Henry Gee, a former editor of Nature, discussed this problem in his book Deep Time. That is, the impossibility of recovering any sensible narrative from the past.

Imagine a corridor stretching on into the far distance in front of you. On either side of it are doors. Millions of doors.

Each door leads to a room representing an extinct animal or plant, each representing a piece of the jigsaw puzzle of the history of life on Earth.

But as you go down the corridor and try one door after another you discover that, with very few and rare exceptions, they are all locked.

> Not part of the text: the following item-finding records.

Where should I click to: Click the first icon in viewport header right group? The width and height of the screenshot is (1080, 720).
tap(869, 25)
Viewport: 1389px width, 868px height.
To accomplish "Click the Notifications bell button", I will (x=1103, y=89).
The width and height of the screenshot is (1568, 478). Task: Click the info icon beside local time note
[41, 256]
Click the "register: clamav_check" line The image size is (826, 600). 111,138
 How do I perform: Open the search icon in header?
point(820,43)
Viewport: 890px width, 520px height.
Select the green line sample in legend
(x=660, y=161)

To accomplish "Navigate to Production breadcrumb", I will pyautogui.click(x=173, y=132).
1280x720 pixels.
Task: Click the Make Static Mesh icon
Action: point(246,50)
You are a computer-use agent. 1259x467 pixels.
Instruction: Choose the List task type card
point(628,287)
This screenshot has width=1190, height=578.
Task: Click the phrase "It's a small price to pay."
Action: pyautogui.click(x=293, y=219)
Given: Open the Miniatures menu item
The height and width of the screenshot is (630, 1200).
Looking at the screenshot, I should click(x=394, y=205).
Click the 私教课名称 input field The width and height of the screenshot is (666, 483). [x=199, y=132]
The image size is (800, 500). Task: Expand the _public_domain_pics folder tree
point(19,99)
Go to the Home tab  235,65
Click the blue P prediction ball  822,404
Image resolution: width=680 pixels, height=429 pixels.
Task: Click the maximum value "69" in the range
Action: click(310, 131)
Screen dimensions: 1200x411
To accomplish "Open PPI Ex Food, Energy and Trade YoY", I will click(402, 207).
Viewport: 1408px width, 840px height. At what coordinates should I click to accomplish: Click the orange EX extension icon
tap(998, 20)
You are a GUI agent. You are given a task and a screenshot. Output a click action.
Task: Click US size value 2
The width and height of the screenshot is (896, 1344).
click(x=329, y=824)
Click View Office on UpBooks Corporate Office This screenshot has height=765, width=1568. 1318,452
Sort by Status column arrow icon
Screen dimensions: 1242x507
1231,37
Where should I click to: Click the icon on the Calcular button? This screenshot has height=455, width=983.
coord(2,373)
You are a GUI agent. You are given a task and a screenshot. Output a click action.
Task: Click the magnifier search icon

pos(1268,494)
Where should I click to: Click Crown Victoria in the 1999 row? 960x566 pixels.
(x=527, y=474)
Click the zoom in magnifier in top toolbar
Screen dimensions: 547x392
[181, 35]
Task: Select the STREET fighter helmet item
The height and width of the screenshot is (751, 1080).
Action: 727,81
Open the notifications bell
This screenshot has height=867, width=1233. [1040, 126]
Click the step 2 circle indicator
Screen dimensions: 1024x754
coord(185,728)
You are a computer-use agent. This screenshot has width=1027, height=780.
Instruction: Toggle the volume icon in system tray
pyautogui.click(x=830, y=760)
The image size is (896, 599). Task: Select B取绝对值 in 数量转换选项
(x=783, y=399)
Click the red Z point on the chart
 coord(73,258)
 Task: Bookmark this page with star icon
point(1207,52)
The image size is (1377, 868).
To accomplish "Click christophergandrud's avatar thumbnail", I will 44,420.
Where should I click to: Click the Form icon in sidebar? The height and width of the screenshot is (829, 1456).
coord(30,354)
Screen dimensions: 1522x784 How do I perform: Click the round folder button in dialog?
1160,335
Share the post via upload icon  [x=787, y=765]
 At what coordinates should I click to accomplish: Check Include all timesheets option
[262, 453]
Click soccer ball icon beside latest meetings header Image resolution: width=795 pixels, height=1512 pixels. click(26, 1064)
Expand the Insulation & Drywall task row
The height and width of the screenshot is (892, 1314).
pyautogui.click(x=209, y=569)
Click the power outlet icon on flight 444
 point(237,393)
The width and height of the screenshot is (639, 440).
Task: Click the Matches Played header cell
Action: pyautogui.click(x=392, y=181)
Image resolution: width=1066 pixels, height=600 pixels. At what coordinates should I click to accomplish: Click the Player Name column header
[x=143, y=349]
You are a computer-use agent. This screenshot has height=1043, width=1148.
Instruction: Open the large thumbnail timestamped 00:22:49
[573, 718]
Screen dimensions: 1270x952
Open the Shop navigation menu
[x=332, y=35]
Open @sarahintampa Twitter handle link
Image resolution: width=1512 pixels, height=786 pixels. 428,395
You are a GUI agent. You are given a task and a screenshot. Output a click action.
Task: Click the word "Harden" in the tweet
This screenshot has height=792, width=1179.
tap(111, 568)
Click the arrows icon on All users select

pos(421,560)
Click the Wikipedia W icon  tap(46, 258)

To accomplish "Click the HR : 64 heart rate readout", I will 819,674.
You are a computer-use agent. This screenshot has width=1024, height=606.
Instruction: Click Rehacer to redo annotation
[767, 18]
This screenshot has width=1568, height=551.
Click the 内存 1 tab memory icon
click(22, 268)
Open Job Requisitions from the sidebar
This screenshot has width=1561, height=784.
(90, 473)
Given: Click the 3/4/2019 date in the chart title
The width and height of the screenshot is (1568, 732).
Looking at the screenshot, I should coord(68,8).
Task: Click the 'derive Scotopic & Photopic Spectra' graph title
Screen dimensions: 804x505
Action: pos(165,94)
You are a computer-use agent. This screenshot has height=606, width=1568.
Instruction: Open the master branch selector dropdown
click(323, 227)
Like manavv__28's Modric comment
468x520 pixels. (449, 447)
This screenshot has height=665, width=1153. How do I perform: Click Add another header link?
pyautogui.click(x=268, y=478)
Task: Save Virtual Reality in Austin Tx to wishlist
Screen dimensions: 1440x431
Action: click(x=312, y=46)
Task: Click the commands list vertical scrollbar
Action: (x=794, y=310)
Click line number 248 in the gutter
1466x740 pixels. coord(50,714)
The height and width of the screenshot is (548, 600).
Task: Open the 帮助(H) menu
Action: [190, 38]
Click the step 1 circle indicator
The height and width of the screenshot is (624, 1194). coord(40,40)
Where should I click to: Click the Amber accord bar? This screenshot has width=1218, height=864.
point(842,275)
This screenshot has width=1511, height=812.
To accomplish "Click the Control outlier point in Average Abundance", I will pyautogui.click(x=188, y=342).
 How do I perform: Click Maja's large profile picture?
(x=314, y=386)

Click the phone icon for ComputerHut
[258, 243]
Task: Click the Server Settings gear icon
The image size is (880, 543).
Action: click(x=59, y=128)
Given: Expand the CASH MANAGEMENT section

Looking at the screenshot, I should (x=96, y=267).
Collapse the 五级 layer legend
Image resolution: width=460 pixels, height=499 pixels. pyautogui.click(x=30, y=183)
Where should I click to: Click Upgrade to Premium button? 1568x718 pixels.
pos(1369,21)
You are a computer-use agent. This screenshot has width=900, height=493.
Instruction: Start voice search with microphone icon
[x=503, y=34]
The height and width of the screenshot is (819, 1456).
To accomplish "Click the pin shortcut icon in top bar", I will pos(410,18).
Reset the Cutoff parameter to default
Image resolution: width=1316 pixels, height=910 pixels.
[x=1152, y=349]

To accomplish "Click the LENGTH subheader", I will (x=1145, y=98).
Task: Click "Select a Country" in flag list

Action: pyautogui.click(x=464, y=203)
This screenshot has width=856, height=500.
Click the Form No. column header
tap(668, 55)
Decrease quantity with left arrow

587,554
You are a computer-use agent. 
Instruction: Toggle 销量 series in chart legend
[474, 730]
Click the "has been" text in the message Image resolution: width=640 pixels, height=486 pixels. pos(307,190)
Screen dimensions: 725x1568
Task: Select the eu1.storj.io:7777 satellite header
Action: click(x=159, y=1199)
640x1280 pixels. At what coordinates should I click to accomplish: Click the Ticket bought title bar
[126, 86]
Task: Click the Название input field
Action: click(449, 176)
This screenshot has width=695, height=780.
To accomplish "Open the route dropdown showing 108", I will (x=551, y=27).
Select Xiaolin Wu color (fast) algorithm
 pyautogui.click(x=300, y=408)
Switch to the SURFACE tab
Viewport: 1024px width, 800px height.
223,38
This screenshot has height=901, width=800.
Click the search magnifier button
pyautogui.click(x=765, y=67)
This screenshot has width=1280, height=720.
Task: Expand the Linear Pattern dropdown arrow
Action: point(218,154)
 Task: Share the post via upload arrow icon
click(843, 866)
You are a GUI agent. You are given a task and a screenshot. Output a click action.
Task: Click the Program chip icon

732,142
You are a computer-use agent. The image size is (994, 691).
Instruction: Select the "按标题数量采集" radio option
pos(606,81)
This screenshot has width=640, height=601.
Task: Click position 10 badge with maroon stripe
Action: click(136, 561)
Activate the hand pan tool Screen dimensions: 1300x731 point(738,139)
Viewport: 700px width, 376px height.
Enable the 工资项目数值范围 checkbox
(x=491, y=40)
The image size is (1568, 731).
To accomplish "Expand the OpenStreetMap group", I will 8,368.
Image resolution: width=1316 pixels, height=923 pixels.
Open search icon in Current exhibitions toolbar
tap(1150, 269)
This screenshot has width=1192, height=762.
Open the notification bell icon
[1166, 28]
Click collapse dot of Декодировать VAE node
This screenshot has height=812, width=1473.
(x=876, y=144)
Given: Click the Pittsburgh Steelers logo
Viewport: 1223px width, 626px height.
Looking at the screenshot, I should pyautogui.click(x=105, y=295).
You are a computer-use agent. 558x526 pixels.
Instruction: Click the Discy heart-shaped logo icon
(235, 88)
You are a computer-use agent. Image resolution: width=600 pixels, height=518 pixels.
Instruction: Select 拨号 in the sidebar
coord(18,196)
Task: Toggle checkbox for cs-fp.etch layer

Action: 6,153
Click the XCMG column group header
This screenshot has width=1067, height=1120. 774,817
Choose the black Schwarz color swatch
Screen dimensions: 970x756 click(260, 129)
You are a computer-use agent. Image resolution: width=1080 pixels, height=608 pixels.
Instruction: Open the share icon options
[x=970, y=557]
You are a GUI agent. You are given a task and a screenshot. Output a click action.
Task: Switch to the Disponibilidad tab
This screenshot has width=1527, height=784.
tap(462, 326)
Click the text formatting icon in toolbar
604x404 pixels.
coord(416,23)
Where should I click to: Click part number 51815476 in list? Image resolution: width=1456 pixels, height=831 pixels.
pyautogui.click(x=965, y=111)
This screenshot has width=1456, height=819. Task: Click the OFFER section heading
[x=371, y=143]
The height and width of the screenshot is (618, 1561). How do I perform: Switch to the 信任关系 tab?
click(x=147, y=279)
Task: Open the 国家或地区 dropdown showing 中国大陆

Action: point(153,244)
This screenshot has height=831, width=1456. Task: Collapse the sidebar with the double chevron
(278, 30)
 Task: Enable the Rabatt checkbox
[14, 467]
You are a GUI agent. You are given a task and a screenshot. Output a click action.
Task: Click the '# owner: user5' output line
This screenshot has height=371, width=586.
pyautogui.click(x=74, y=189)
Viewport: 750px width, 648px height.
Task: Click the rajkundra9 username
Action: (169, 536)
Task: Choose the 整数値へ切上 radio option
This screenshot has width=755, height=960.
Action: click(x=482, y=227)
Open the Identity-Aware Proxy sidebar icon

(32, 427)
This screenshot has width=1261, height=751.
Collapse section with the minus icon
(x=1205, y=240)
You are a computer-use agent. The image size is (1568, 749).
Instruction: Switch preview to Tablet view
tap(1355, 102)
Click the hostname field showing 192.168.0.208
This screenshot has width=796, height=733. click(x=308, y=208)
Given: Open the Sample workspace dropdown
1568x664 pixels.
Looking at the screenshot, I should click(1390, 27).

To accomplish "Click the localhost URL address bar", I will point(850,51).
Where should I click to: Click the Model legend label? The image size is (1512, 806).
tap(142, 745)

The fact is that the vast majority of what has ever lived on Earth is unknown to us and will never be known to us. Either they left no fossils to find or the fossils will never be found.

This is why you can't create narratives about this species evolving into that species and so on and so on.

All that we can confidently assert is that a lineage, however defined, had its antecedents in this or that group. But it is literally impossible to identify THE ancestor.

Thus we mammals can trace our ancestry back to the so-called mammal-like reptiles (yes I know, puritan systematists have rejected the term, but I think it is still useful).

So here are some of our far distant relatives, even if we don't know exactly where they lie in the family tree relative to us.

Synapsid skulls in lateral view. A, Cotylorhynchus, a Lower Permian caseid. B, Varanosaurus, a Lower Permian ophiacodontid. C, Dimetrodon, a Lower Permian sphenacodontid. D, Titanophoneus, an Upper Permian therapsid. Redrawn from B, Berman et al. (1995); C, Romer and Price (1940), and D, Orlov (1958). Abbreviations: An, angular; Ar, articular; Bc, braincase; D, dentary; E, epipterygoid; F, frontal; J, jugal; L, lacrimal; M, maxilla; N, nasal; P, parietal; Pm, premaxilla; Po, postorbital; Pof, postfrontal; Prf, prefrontal; Pt, pterygoid; Q, quadrate; Qj, quadratojugal; Sa, surangular; Sp, splenial; Sq, squamosal; St, supratemporal; T, tabular. Scale bars equal 1 cm.